L'État mène donc une politique paradoxale : il subventionne la filière française et, par l'intermédiaire de son administration, achète hors de France. Selon Christian Curel, président du Syndicat national des fabricants français de masques, si les entreprises nationales ont bien une capacité hebdomadaire de production de 100 millions de masques, elles ne tournent qu'au tiers de leur capacité. Il lance donc un appel aux pouvoirs publics : « Si nous continuons [à appliquer les règles actuelles en matière de marchés publics], cette filière qui a été subventionnée va devoir s'arrêter. »

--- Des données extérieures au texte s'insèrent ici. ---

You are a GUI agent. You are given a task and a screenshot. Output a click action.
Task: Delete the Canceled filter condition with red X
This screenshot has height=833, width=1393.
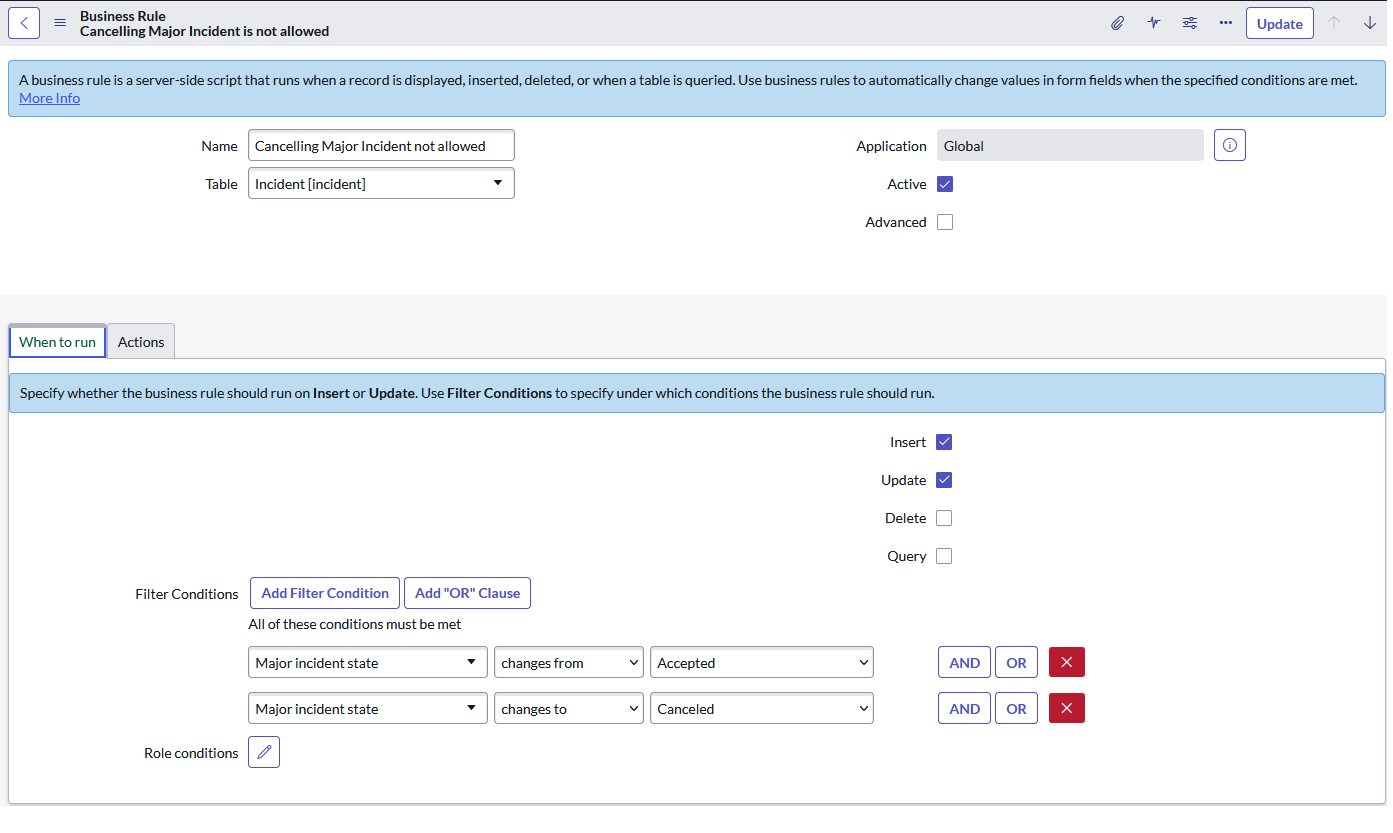pos(1066,708)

Il devient donc impératif de recentrer les critères de sélection des appels d'offres sur la qualité, la sécurité de l'approvisionnement, des réapprovisionnements rapides et l'aspect environnemental, plutôt que sur l'unique critère de prix. Tant que le prix demeurera le critère le plus important, les fabricants français seront pénalisés au profit des Chinois, dont les produits sont 20 % à 30 % moins chers. À l'heure du plan climat, où l'approche écologiste est le devoir de chacun d'entre nous, il est impensable que le prix reste le premier critère d'attribution des marchés. Comment parler d'écologie tout en important du bout du monde ce que nous savons produire nous-mêmes ? Durant la seule année 2020, la France a dépensé près de 5,9 milliards pour l'achat de masques, dont 84 % provenaient directement de Chine.
La mise en place de politiques publiques entraînerait de nombreux bienfaits : contribution à la réindustrialisation de la France et à la création d'emplois ; sécurisation de nos approvisionnements en produits sanitaires stratégiques en cas de pandémie ; réduction de notre empreinte environnementale ; stabilité des prix pour les consommateurs quel que soit le contexte sanitaire. En outre, les représentants du secteur plaident pour que les masques de protection sanitaire continuent de bénéficier d'un taux de TVA de 5,5 % après le 31 décembre 2021, d'autant que, selon toute vraisemblance, la pandémie ne sera pas terminée à cette date. Enfin, ils demandent à l'État de renforcer les contrôles sur les masques importés et de responsabiliser davantage les importateurs.
Ces quelques mesures devraient retenir l'attention du Gouvernement et s'inscrire dans une démarche plus globale de réindustrialisation des secteurs stratégiques et de recyclage des déchets. En concertation avec les filières concernées, les parlementaires et les élus locaux, l'État s'engagerait alors à élaborer dans les plus brefs délais une stratégie d'ensemble visant à relocaliser et à créer une filière française de production et de recyclage des masques de protection sanitaire. C'est pourquoi je vous demande, chers collègues, de bien vouloir adopter cette proposition de résolution.